Copy the items below, switching every "At what coordinates should I click to accomplish" to "Which point should I click to complete" and leaving everything else unchanged.
------ Extracted data
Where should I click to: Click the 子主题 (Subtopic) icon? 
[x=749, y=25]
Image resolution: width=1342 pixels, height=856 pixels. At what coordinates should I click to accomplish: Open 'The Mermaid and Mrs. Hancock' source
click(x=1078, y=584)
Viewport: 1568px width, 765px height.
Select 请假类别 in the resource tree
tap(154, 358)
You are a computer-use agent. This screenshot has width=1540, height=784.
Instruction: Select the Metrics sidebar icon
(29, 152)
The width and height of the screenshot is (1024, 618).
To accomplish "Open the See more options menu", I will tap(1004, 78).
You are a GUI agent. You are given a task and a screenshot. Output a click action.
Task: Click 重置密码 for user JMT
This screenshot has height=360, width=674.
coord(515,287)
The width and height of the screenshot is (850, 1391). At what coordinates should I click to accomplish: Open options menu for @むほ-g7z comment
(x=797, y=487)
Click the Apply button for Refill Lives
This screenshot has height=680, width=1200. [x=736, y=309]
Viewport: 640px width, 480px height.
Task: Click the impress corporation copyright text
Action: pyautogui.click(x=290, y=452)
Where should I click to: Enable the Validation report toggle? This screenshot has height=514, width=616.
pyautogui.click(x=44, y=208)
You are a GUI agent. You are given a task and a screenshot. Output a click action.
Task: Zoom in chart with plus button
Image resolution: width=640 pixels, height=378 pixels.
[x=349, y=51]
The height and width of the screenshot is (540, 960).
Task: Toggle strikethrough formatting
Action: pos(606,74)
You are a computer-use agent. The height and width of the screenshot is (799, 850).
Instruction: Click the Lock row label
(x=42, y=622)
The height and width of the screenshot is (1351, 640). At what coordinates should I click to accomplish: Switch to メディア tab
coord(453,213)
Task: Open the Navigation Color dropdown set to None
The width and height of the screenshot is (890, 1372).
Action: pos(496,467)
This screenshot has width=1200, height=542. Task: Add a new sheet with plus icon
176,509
------------
# [Task response]
Where should I click to: Click the 子主题 (Subtopic) icon? 
[x=749, y=25]
Image resolution: width=1342 pixels, height=856 pixels. Which point should I click to complete: Open 'The Mermaid and Mrs. Hancock' source
click(x=1078, y=584)
Viewport: 1568px width, 765px height.
Select 请假类别 in the resource tree
tap(154, 358)
You are a computer-use agent. This screenshot has width=1540, height=784.
Instruction: Select the Metrics sidebar icon
(29, 152)
The width and height of the screenshot is (1024, 618).
To accomplish "Open the See more options menu", I will tap(1004, 78).
You are a GUI agent. You are given a task and a screenshot. Output a click action.
Task: Click 重置密码 for user JMT
This screenshot has height=360, width=674.
coord(515,287)
The width and height of the screenshot is (850, 1391). Which point should I click to complete: Open options menu for @むほ-g7z comment
(x=797, y=487)
Click the Apply button for Refill Lives
This screenshot has height=680, width=1200. [x=736, y=309]
Viewport: 640px width, 480px height.
Task: Click the impress corporation copyright text
Action: pyautogui.click(x=290, y=452)
Where should I click to: Enable the Validation report toggle? This screenshot has height=514, width=616.
pyautogui.click(x=44, y=208)
You are a GUI agent. You are given a task and a screenshot. Output a click action.
Task: Zoom in chart with plus button
Image resolution: width=640 pixels, height=378 pixels.
[x=349, y=51]
The height and width of the screenshot is (540, 960).
Task: Toggle strikethrough formatting
Action: pos(606,74)
You are a computer-use agent. The height and width of the screenshot is (799, 850).
Instruction: Click the Lock row label
(x=42, y=622)
The height and width of the screenshot is (1351, 640). Which point should I click to complete: Switch to メディア tab
coord(453,213)
Task: Open the Navigation Color dropdown set to None
The width and height of the screenshot is (890, 1372).
Action: pos(496,467)
This screenshot has width=1200, height=542. Task: Add a new sheet with plus icon
176,509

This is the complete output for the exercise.